# start of DATA LISTING

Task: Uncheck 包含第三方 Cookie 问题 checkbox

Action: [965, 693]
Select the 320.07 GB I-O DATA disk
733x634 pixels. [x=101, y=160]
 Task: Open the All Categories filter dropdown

# end of DATA LISTING
# start of DATA LISTING

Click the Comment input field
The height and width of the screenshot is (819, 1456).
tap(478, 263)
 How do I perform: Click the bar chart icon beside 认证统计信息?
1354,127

# end of DATA LISTING
# start of DATA LISTING

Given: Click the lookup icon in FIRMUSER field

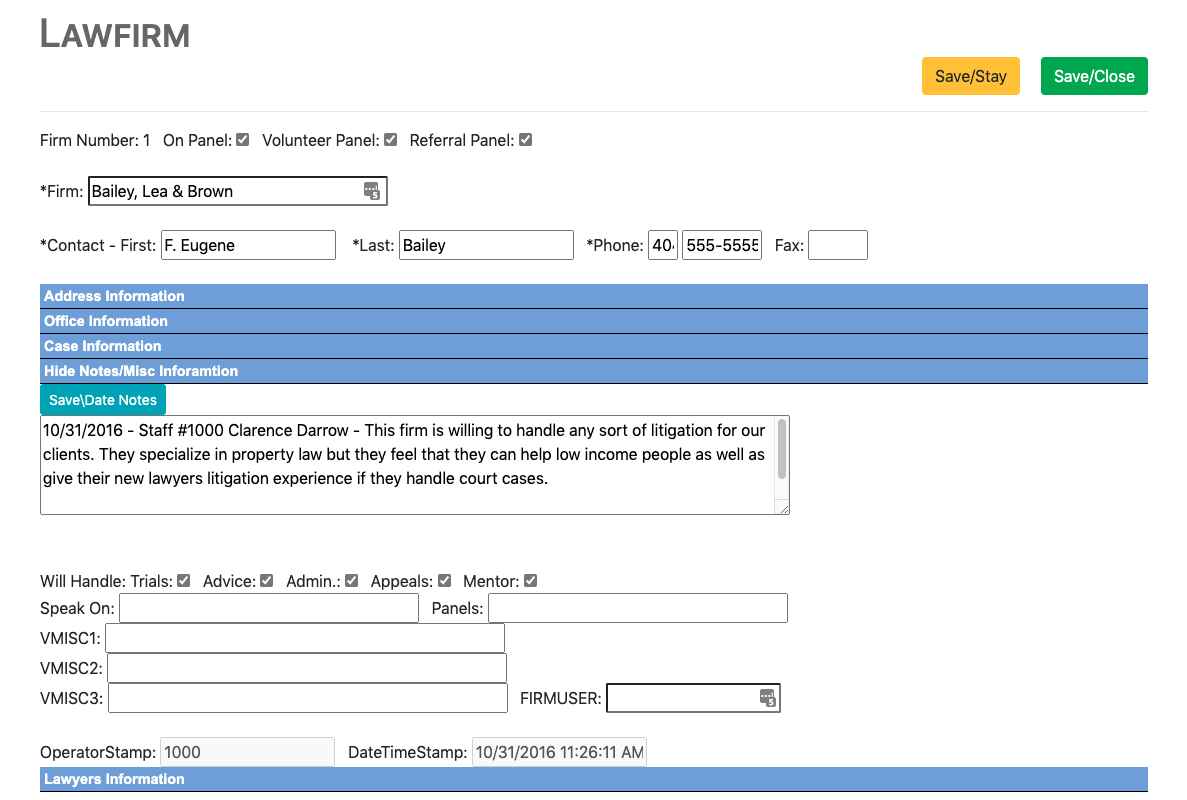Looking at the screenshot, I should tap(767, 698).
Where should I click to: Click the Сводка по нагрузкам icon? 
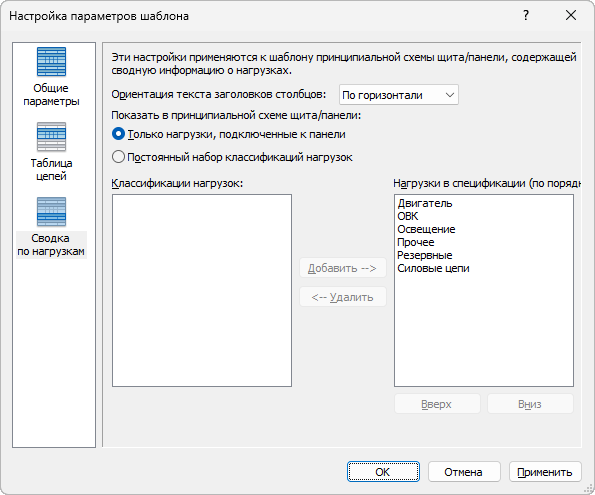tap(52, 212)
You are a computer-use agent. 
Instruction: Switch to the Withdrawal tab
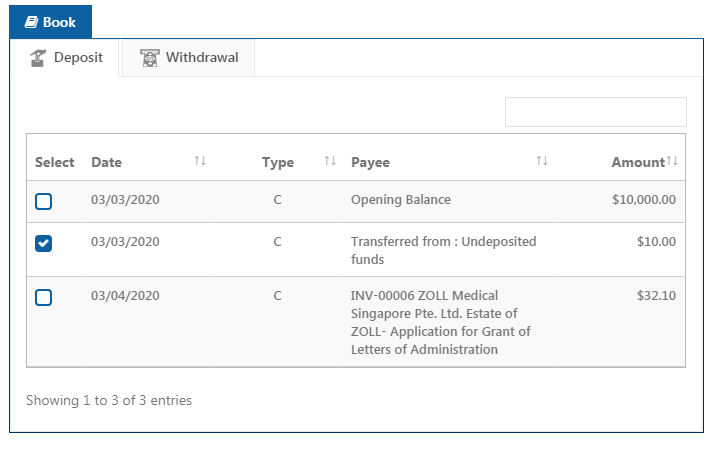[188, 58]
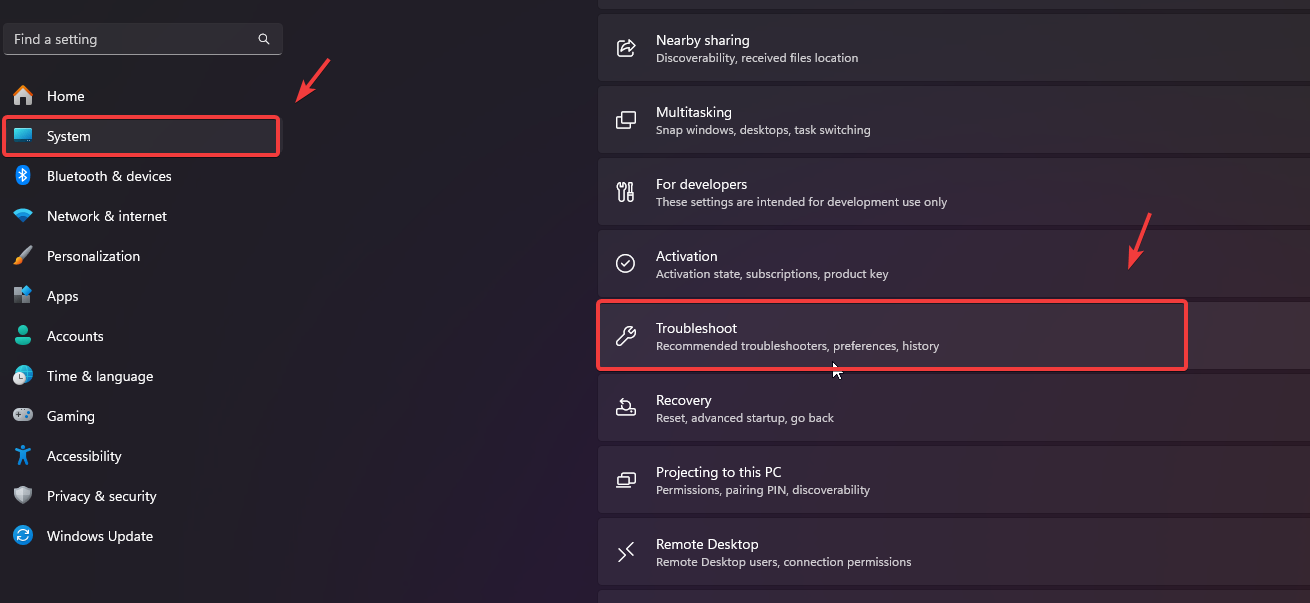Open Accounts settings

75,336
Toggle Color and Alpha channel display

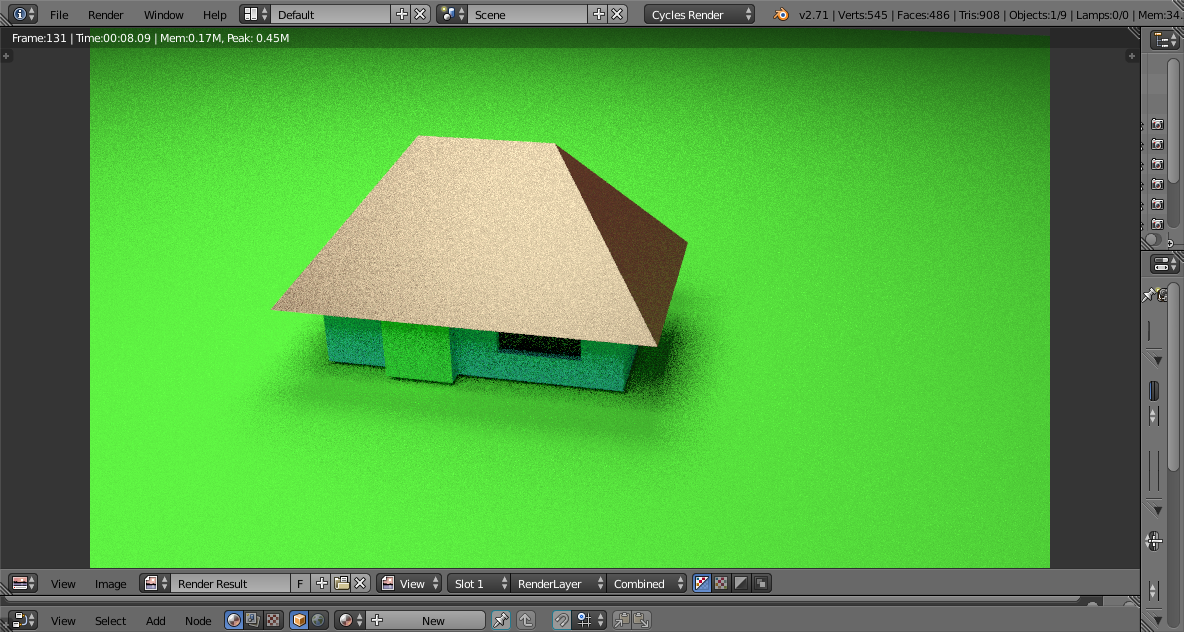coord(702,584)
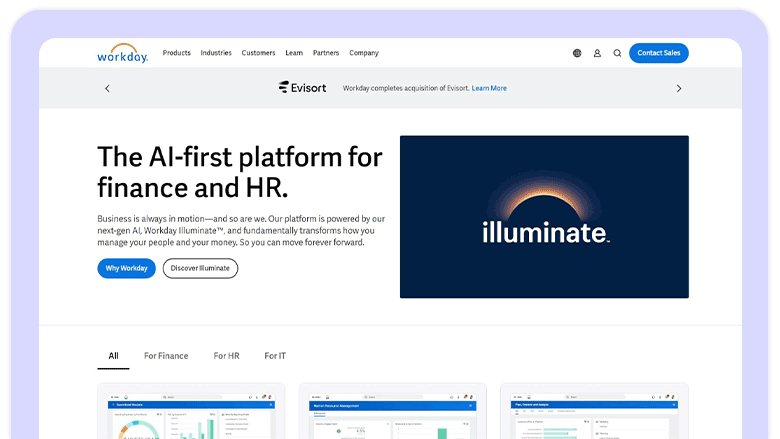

# end of DATA LISTING

(DIRECTION)
Transcribe the data word for word, everything from the line containing "Given: Click the" down to the line containing "coord(702,584)", with both of those lines included, and omit the pictures from your answer.

(FINAL ANSWER)
Given: Click the lookup icon in FIRMUSER field

Looking at the screenshot, I should tap(767, 698).
Where should I click to: Click the Сводка по нагрузкам icon? 
tap(52, 212)
You are a computer-use agent. 
Instruction: Switch to the Withdrawal tab
[188, 58]
Open Accounts settings

75,336
Toggle Color and Alpha channel display

coord(702,584)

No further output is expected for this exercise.